Jane Austen, Jack & Alice (AUSTEN 2012, pp. 38-39).
Ora può essere opportuno ritornare all'Eroe di questo Romanzo, il fratello di Alice, di cui credo di
non aver avuto praticamente mai occasione di parlare; il che può essere in parte dovuto alla sua
sfortunata propensione per l'Alcool, la quale lo privò in modo così completo dell'uso di quelle
facoltà di cui la Natura l'aveva dotato, che non faceva mai alcunché degno di essere riportato. La
sua Morte avvenne poco tempo dopo la partenza di Lucy e fu la conseguenza naturale di questa
pratica perniciosa. Con il suo decesso la sorella divenne la sola erede di una grandissima fortuna
che, dandole nuove Speranze di rendersi accettabile quale moglie di Charles Adams, non potevano
mancare di essere molto piacevoli per lei – e visto che l'effetto era Gioioso, la Causa non poteva
essere troppo lamentata.
Honoré de Balzac, Secondo studio di donna (BALZAC 1944, p. 103).
In quel momento era deplorevolmente smagrita; aveva le gote coperte di polvere come un frutto
esposto alle intemperie della strada.
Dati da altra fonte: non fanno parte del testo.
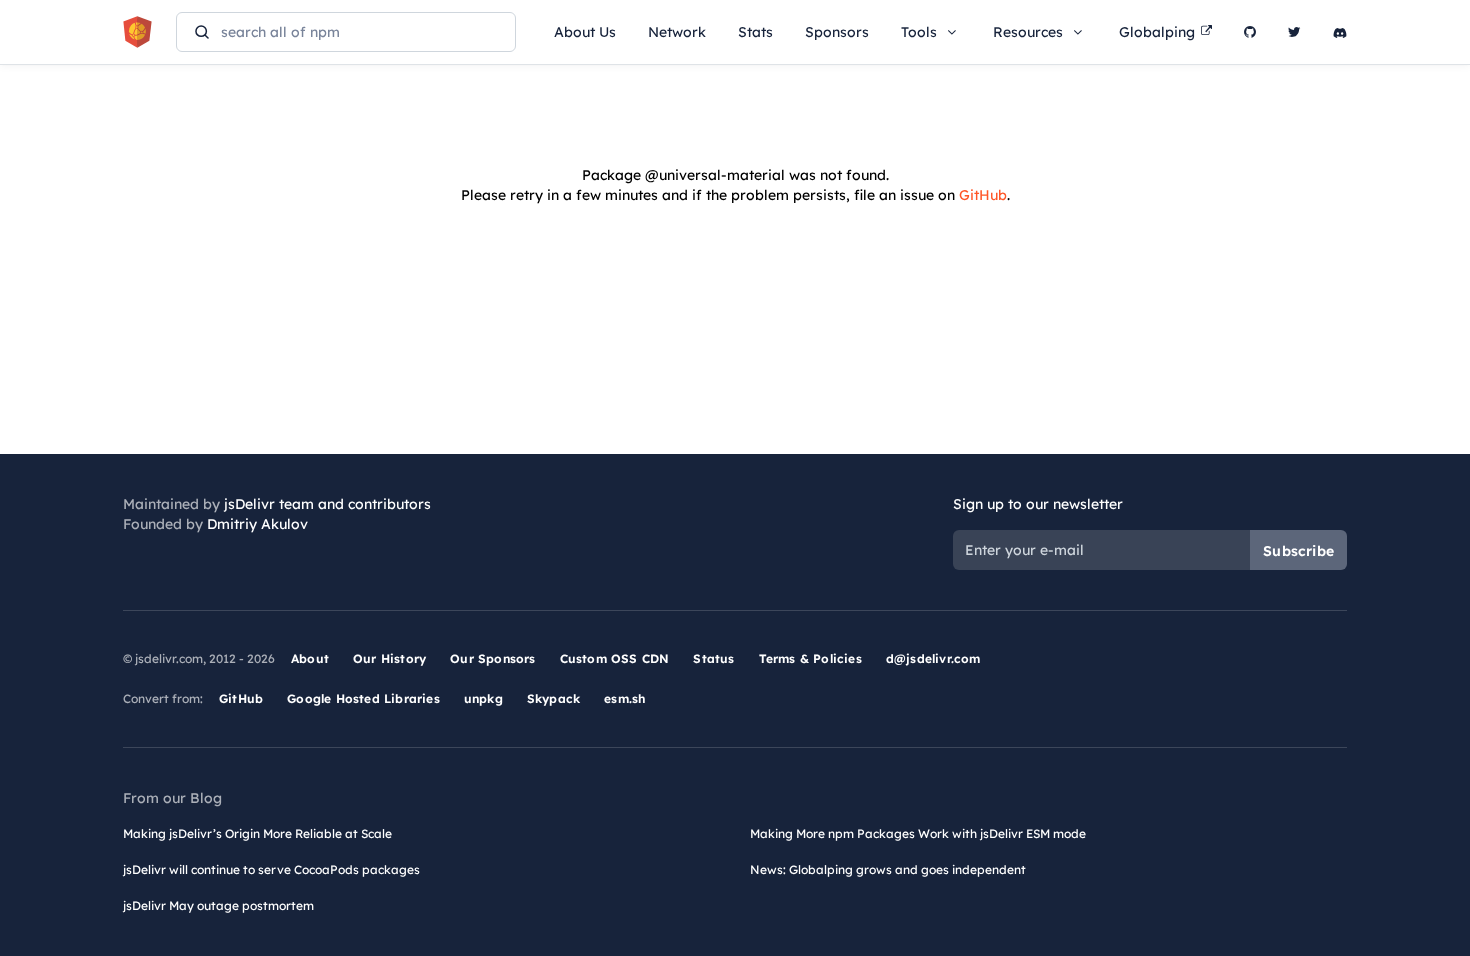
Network (677, 32)
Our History (389, 658)
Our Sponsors (492, 658)
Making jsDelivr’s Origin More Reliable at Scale (257, 833)
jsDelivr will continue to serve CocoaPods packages (271, 869)
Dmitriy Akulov (257, 524)
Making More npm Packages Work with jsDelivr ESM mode (918, 833)
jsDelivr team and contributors (327, 504)
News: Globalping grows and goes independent (888, 869)
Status (713, 658)
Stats (755, 32)
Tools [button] (919, 32)
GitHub (983, 195)
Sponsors (837, 32)
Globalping (1157, 32)
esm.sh (624, 698)
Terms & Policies (810, 658)
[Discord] (1340, 32)
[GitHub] (1250, 32)
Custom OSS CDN (615, 658)
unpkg (483, 698)
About (310, 658)
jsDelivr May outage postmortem (218, 905)
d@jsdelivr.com (933, 658)
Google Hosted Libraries (363, 698)
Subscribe (1298, 551)
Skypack (553, 698)
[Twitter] (1294, 32)
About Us (585, 32)
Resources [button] (1028, 32)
Vestita a malapena di cenci, stanca per le marce, i capelli in
disordine e appiccicati assieme sotto un mezzo berretto di marmotta, vi era tuttavia in lei qualcosa
della donna; i suoi movimenti erano belli, la bocca rosea, ma sciupata, i denti bianchi, le linee del
viso e del petto, attrattive che la miseria e il freddo e l'incuria non avevano ancora intieramente
guastate, parlavano ancora di amore a chi potesse pensare a una donna. Rosina d'altronde era di
natura fragile in apparenza, ma nervosa e piena di forza.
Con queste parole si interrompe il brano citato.